Les Fidji ont pris vendredi la tête du Conseil des droits de l'homme, qui pour la première fois de son histoire s'est trouvé forcé de voter pour désigner un président. L'ambassadrice des îles Fidji à Genève Nazhat Shameem Khan a remporté la présidence du Conseil des droits de l'homme de l'ONU (CDH) avec 29 voix sur 47. Elle était opposée aux candidats du Bahreïn (14 voix) et de l'Ouzbékistan (4 voix). Normalement, la présidence du CDH, qui est surtout une charge procédurière, est déterminée par consensus pour assurer une rotation annuelle en changeant de zone géographique. Mais cette année, l'Asie-Pacifique dont c'était le tour n'a pas su s'entendre.
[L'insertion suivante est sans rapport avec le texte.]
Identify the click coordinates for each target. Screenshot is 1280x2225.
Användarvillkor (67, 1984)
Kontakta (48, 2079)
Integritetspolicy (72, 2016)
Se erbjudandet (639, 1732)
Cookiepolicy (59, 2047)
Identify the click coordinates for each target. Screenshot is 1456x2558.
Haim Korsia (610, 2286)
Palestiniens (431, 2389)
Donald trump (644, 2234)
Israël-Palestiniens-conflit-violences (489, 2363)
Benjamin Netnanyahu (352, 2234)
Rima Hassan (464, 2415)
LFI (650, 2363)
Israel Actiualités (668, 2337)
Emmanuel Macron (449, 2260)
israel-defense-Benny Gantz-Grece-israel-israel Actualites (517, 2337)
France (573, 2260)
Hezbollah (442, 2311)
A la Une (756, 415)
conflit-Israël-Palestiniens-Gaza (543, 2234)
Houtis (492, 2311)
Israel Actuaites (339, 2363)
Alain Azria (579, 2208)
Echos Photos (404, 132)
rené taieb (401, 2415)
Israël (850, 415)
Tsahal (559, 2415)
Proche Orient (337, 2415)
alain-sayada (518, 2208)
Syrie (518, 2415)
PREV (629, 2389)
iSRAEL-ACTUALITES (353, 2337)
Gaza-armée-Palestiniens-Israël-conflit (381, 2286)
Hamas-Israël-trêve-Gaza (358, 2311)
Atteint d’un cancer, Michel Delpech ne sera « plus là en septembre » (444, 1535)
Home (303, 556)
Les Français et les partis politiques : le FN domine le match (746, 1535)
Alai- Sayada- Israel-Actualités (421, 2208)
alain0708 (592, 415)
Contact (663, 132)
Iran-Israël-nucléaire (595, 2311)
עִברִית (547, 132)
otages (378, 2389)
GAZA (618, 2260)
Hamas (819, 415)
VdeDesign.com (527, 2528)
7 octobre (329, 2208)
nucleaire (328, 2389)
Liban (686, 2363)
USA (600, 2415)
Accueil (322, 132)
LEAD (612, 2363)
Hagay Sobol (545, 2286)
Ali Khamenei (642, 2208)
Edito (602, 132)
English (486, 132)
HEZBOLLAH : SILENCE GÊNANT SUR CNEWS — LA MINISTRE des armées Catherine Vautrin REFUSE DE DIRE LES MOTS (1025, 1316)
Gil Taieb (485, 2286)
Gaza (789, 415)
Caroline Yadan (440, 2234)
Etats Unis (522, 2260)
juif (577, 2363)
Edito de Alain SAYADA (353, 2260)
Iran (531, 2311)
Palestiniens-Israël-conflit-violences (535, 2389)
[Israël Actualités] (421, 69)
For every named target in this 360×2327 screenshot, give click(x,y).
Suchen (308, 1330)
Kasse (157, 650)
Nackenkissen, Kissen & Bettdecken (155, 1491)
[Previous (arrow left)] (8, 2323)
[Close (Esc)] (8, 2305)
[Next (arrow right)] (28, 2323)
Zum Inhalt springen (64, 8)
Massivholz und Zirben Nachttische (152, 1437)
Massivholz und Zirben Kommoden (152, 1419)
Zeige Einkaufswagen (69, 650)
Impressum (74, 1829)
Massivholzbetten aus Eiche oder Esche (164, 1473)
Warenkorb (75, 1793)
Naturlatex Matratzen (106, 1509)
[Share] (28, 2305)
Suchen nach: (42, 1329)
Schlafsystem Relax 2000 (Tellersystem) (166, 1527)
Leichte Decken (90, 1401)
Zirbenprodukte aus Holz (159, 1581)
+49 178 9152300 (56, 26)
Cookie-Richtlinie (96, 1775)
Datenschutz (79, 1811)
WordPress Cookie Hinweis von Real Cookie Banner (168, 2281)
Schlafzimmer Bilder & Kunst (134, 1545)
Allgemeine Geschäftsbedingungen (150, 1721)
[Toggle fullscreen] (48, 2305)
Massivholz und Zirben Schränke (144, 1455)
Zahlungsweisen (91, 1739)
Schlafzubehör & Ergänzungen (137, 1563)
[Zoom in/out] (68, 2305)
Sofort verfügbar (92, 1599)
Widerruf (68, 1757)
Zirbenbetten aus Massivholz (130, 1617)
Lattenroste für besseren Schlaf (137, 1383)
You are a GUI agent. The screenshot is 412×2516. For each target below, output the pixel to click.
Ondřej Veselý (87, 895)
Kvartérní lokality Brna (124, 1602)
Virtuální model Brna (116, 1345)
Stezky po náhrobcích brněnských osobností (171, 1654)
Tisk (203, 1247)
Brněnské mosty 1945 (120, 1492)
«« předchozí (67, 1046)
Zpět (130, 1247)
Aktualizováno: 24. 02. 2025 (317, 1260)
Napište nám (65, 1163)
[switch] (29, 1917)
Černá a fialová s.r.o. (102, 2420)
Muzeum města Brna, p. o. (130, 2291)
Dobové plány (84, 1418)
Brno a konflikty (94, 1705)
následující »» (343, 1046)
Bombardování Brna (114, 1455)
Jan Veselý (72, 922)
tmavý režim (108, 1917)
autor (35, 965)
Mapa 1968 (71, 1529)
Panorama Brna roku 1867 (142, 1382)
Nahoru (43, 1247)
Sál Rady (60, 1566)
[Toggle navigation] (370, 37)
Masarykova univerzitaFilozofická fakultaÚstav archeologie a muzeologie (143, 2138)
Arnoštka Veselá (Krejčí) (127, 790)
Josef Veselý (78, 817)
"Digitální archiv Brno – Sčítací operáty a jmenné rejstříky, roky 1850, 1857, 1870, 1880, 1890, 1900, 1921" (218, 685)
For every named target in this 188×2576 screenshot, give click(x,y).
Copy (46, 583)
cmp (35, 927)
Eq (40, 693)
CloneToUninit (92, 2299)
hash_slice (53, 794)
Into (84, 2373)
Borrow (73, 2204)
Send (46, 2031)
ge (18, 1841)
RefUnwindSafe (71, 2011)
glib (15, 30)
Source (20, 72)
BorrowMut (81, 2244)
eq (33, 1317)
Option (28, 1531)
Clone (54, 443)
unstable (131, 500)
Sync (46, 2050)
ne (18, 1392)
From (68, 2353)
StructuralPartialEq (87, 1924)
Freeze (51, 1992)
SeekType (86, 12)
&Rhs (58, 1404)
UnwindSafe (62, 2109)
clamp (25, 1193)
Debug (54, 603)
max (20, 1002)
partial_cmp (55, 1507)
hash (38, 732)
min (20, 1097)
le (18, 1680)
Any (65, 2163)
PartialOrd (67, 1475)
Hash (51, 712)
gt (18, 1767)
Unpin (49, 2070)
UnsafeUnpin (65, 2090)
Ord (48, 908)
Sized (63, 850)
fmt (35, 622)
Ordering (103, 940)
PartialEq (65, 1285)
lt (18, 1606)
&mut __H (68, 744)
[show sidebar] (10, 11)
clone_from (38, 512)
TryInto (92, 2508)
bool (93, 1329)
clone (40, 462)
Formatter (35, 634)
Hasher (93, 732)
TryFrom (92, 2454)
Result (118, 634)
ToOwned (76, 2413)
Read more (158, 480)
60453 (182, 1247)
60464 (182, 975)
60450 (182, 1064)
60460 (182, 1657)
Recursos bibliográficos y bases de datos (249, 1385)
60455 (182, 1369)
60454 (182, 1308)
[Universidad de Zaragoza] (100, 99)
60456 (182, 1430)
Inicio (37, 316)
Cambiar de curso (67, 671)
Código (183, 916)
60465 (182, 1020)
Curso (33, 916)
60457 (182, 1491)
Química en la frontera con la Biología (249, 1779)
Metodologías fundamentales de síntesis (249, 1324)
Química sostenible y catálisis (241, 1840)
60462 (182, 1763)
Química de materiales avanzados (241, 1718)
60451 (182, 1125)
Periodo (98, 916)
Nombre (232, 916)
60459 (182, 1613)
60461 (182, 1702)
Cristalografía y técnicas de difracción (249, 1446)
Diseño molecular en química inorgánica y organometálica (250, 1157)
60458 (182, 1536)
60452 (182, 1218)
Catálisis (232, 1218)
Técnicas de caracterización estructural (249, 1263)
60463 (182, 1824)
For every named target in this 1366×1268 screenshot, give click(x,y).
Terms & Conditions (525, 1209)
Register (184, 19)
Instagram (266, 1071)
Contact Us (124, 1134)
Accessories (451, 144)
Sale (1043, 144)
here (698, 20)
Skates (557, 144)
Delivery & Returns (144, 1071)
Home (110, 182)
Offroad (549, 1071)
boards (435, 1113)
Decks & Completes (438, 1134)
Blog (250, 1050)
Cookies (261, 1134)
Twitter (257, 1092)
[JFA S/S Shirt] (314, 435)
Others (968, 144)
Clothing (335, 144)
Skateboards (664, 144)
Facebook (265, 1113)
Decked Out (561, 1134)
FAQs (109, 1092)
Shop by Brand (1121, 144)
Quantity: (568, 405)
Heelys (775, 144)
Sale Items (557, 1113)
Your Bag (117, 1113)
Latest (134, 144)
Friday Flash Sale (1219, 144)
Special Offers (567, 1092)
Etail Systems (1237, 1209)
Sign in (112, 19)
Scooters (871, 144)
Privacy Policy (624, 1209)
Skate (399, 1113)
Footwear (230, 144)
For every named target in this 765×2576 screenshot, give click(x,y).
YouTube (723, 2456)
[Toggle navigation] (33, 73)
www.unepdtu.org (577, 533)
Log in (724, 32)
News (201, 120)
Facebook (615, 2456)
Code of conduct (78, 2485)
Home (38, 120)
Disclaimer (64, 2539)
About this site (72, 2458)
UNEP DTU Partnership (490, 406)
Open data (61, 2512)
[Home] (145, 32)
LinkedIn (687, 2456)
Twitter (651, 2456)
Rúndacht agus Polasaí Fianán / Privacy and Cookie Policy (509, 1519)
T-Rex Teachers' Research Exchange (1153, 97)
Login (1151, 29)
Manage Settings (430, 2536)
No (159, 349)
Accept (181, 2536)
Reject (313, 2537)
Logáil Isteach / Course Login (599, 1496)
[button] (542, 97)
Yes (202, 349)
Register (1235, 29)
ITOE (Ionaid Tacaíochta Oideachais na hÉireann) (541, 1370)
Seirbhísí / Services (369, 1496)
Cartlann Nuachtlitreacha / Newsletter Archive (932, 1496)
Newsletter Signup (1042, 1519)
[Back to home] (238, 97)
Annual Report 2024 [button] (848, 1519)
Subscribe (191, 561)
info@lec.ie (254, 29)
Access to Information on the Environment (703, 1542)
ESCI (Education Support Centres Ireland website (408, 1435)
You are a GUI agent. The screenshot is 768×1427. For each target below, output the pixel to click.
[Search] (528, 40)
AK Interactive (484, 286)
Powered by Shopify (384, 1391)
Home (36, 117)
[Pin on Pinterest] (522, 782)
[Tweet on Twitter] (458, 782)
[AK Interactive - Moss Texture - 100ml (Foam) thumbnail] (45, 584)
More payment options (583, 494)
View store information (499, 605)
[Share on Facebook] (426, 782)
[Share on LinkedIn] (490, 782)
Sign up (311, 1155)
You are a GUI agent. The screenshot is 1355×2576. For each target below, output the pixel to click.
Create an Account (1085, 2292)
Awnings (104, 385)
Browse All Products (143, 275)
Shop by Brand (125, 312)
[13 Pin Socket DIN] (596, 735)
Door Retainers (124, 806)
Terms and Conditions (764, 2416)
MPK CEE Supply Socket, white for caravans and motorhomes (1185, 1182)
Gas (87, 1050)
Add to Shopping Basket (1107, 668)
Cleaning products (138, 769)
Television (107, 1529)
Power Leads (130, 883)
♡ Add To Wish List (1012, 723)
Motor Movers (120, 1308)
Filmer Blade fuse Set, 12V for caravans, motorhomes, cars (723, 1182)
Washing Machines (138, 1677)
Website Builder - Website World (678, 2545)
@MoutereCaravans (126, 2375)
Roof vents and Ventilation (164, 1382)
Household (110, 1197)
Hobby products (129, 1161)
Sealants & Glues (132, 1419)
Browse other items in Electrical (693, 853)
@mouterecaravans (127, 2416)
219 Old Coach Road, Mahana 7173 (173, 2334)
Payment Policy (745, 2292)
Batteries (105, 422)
Le CDH est composé de 47 pays membres, élus par l'Assemblée générale de l'ONU pour trois ans, et examine les violations partout où elles pourraient se produire et propose des solutions pour y remédier. Il n'a toutefois aucun pouvoir contraignant. Le CDH a cependant introduit le principe d'un examen périodique universel garantissant l'examen de tous les Etats membres de l'ONU, peu importe s'ils sont membres du Conseil ou pas. Toutefois, nombre des experts et missions d'enquêtes mises en place par le Conseil à Genève se voient refuser l'accès aux pays, comme en Syrie, en Corée du Nord et au Burundi.Le CDH a également été la cible des critiques américaines depuis l'arrivée de Donald Trump à la Maison Blanche. En 2018, les Etats-Unis ont claqué la porte du Conseil, qu'ils n'ont pas réussi à faire réformer et qu'ils jugent partial envers Israël.